TASK INPUT
◇ ◇ ◇ ◇ ◇
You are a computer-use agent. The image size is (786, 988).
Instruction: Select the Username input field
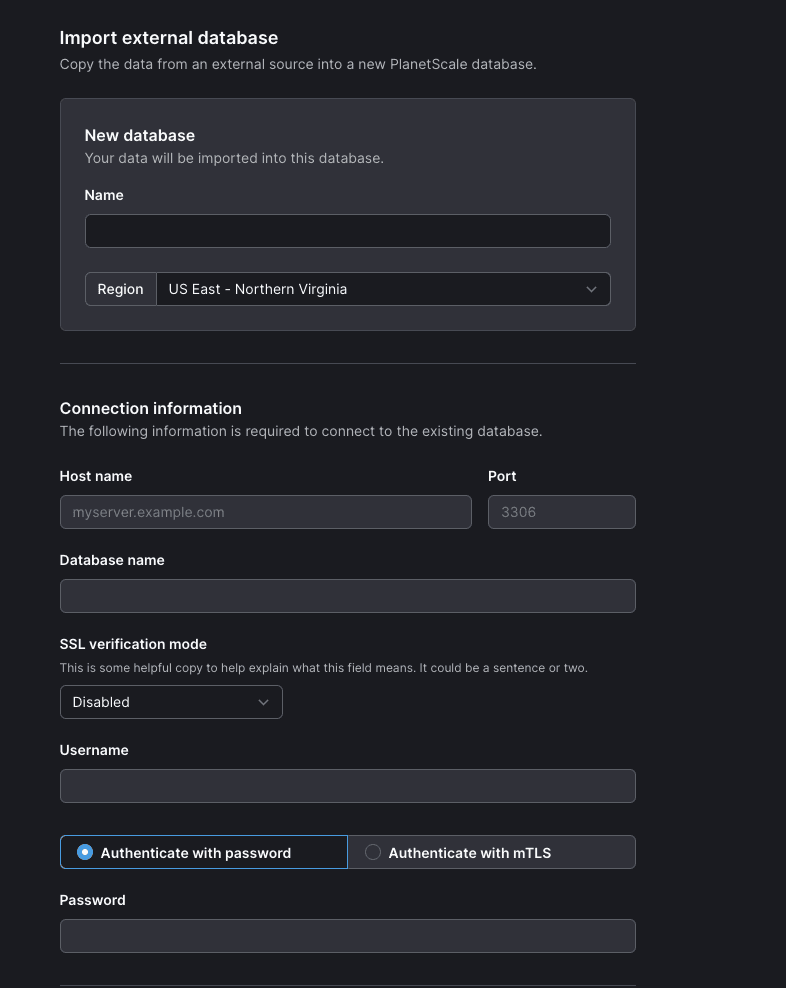coord(348,786)
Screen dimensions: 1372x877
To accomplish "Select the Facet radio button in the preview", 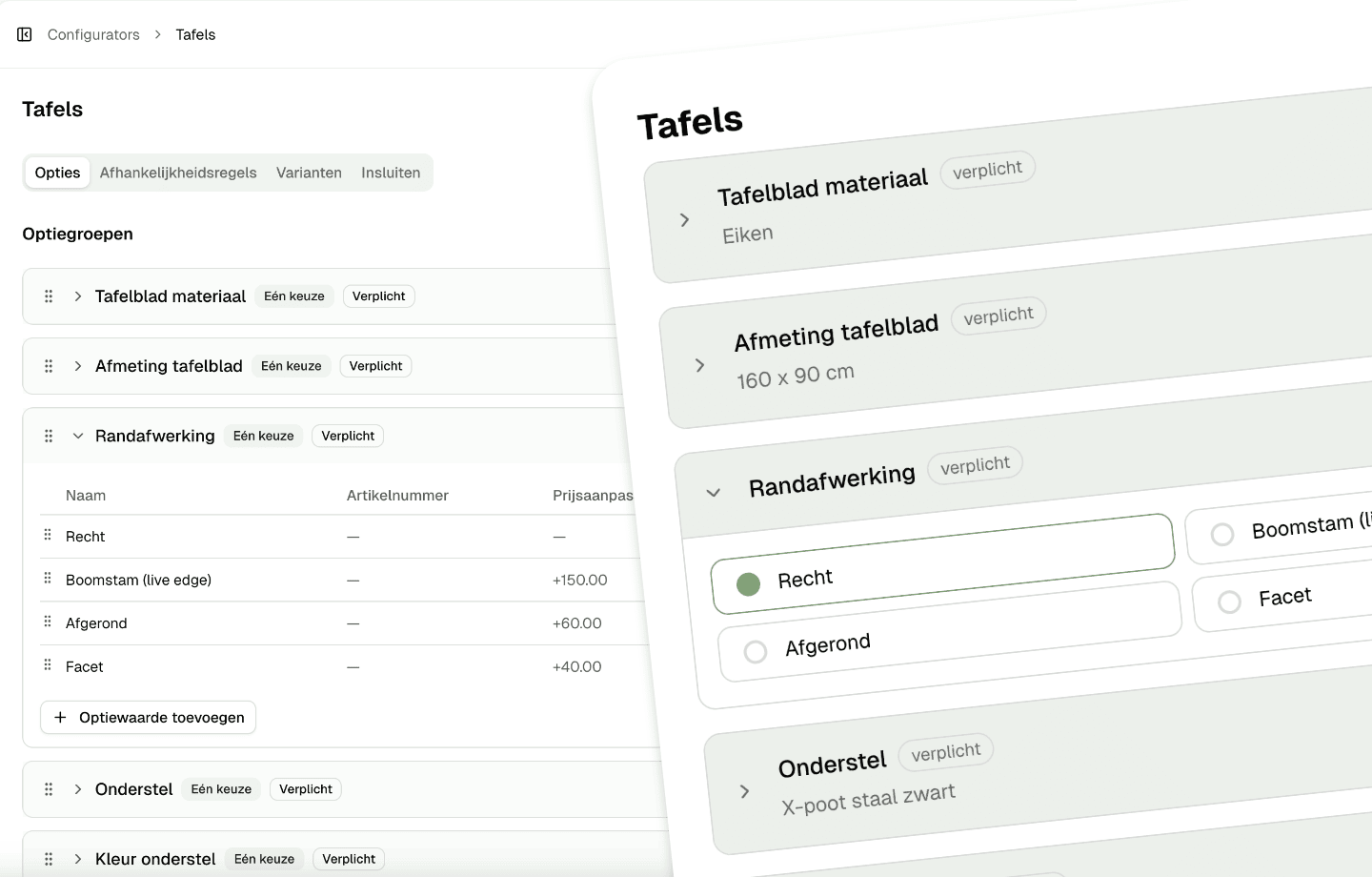I will click(1228, 602).
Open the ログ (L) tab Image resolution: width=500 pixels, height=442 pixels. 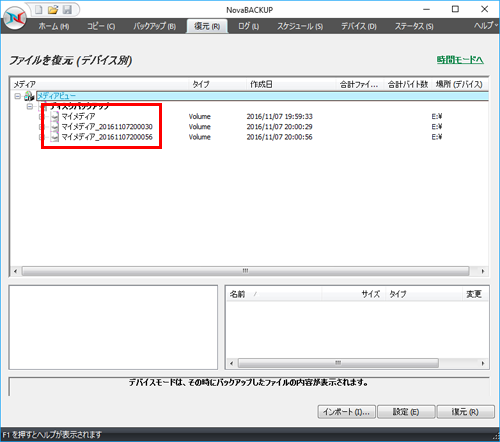point(248,26)
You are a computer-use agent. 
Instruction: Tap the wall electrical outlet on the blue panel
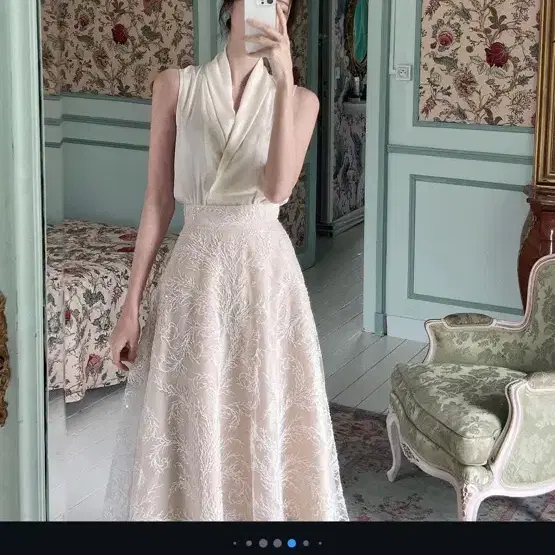point(404,72)
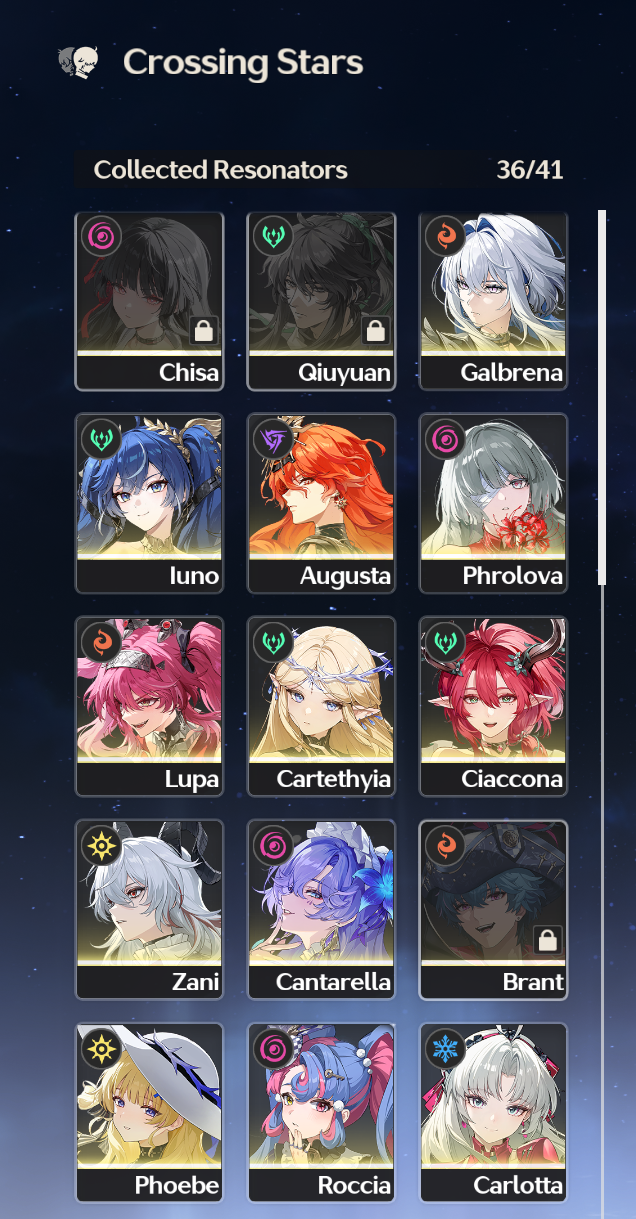Screen dimensions: 636x1219
Task: Click the Fusion element icon on Galbrena
Action: 444,236
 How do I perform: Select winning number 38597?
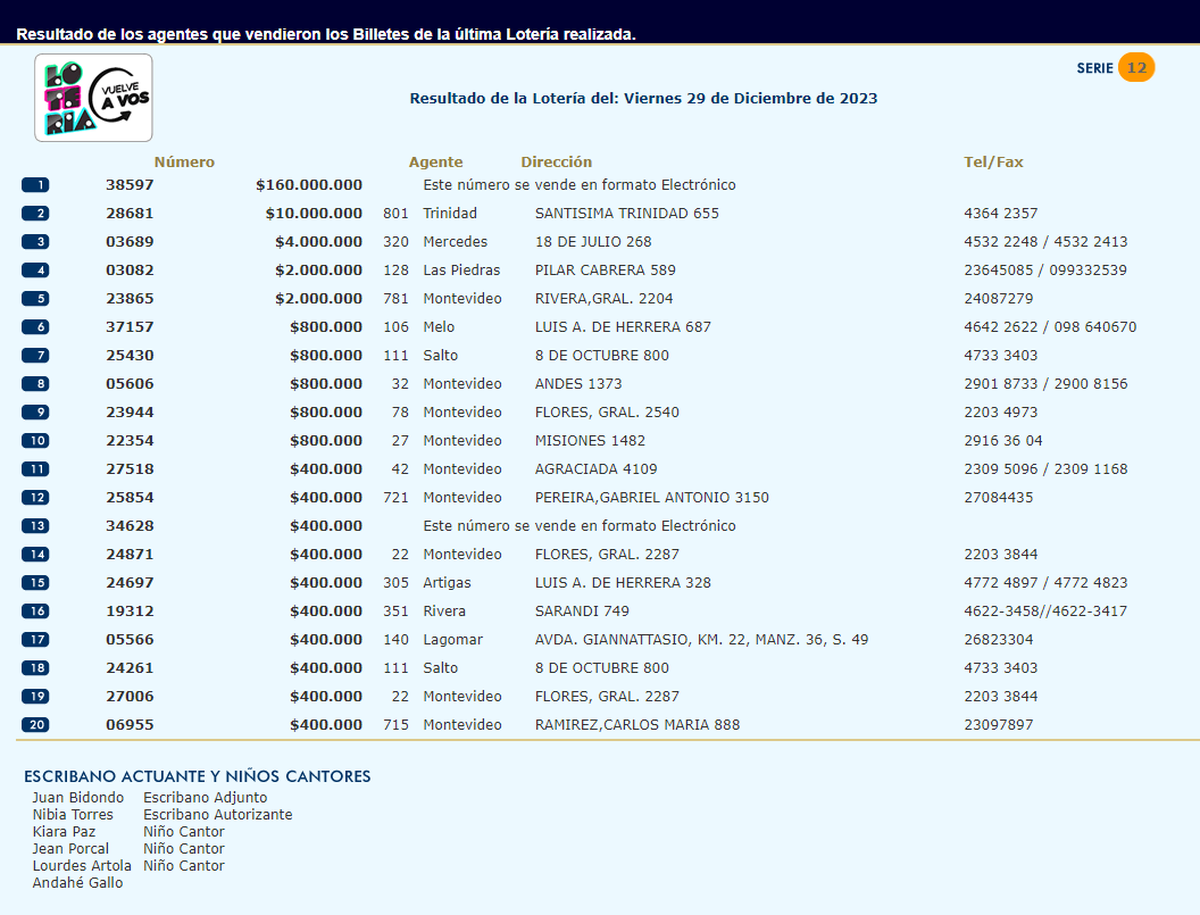pos(130,185)
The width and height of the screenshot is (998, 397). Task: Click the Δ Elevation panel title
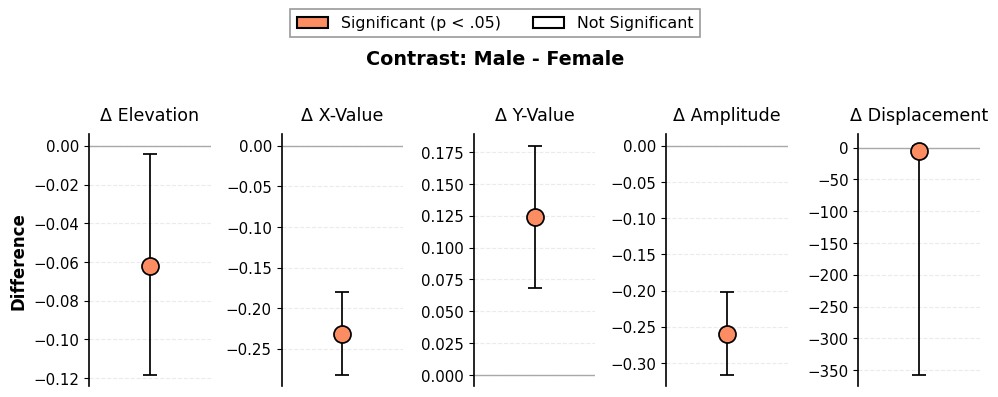coord(150,115)
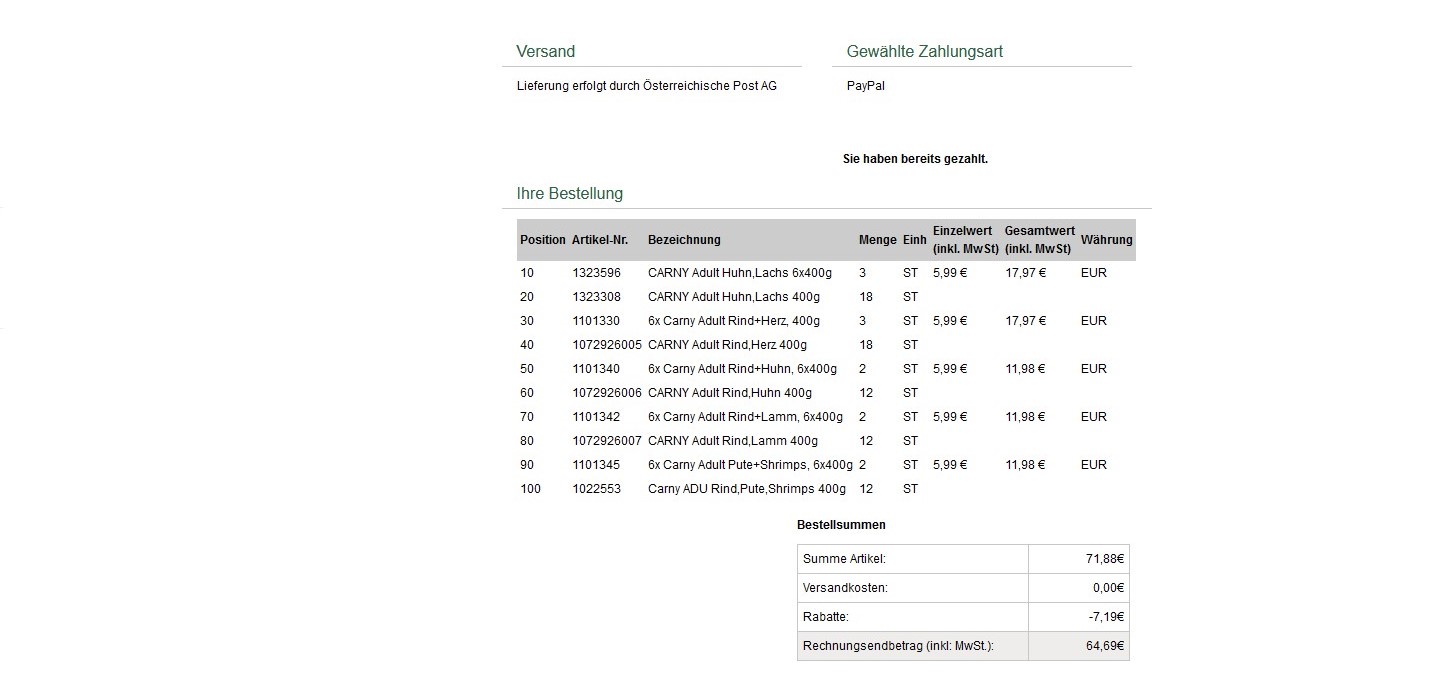The height and width of the screenshot is (680, 1439).
Task: Select item 6x Carny Adult Pute+Shrimps
Action: [750, 465]
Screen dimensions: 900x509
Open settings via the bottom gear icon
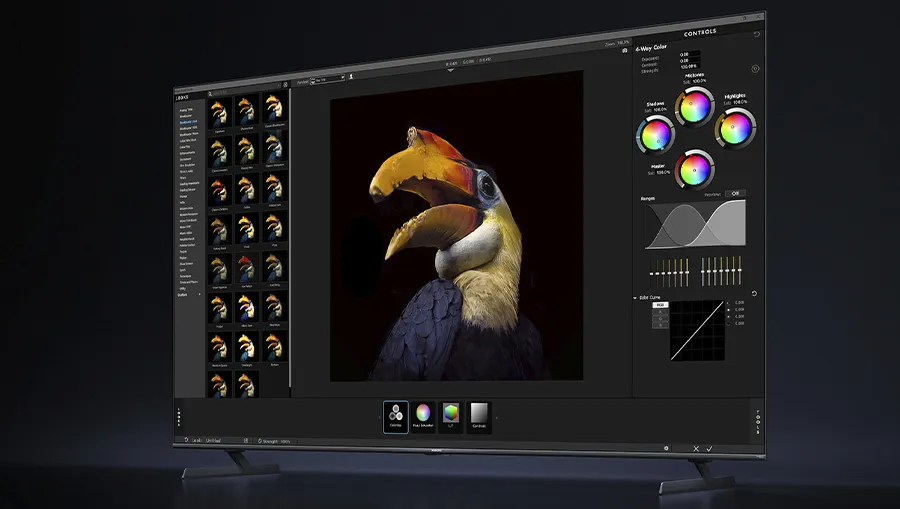tap(665, 448)
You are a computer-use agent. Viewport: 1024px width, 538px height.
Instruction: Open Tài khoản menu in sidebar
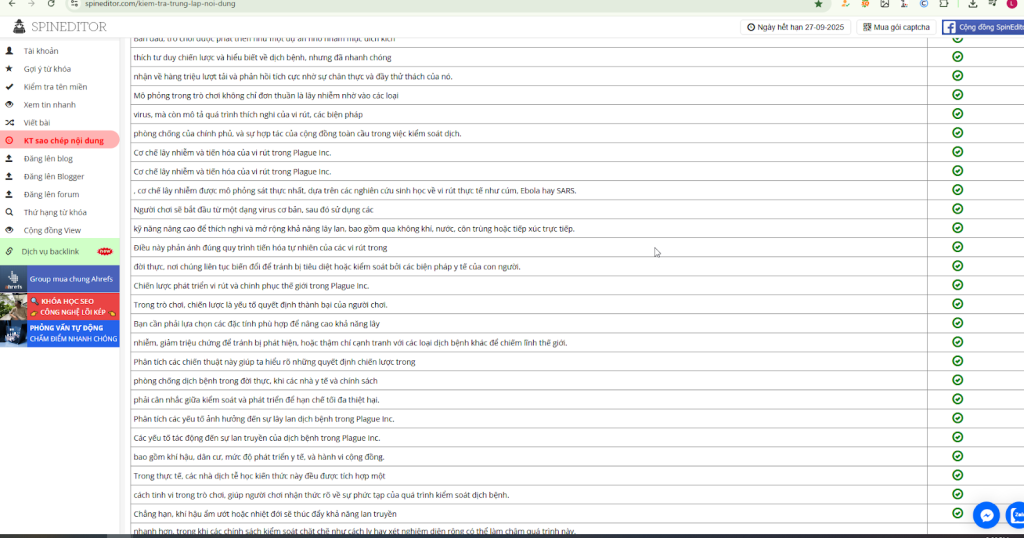[41, 50]
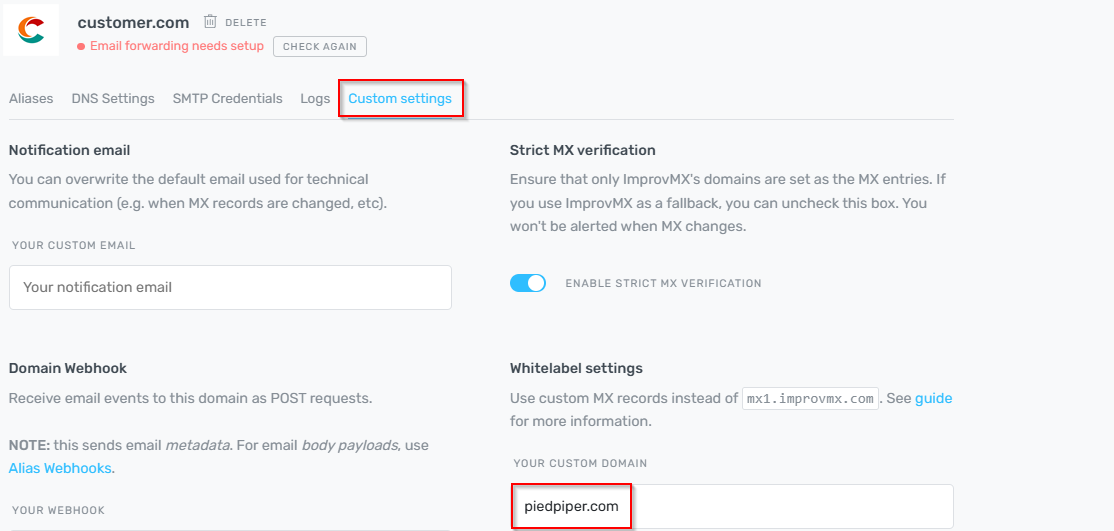Disable the strict MX verification toggle

528,283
◇ ◇ ◇ ◇ ◇
WHAT YOU NEED TO DO
What is the number of lines in these records that contain "agent"? Reply with the number only.

OUTPUT FOR THIS TASK
3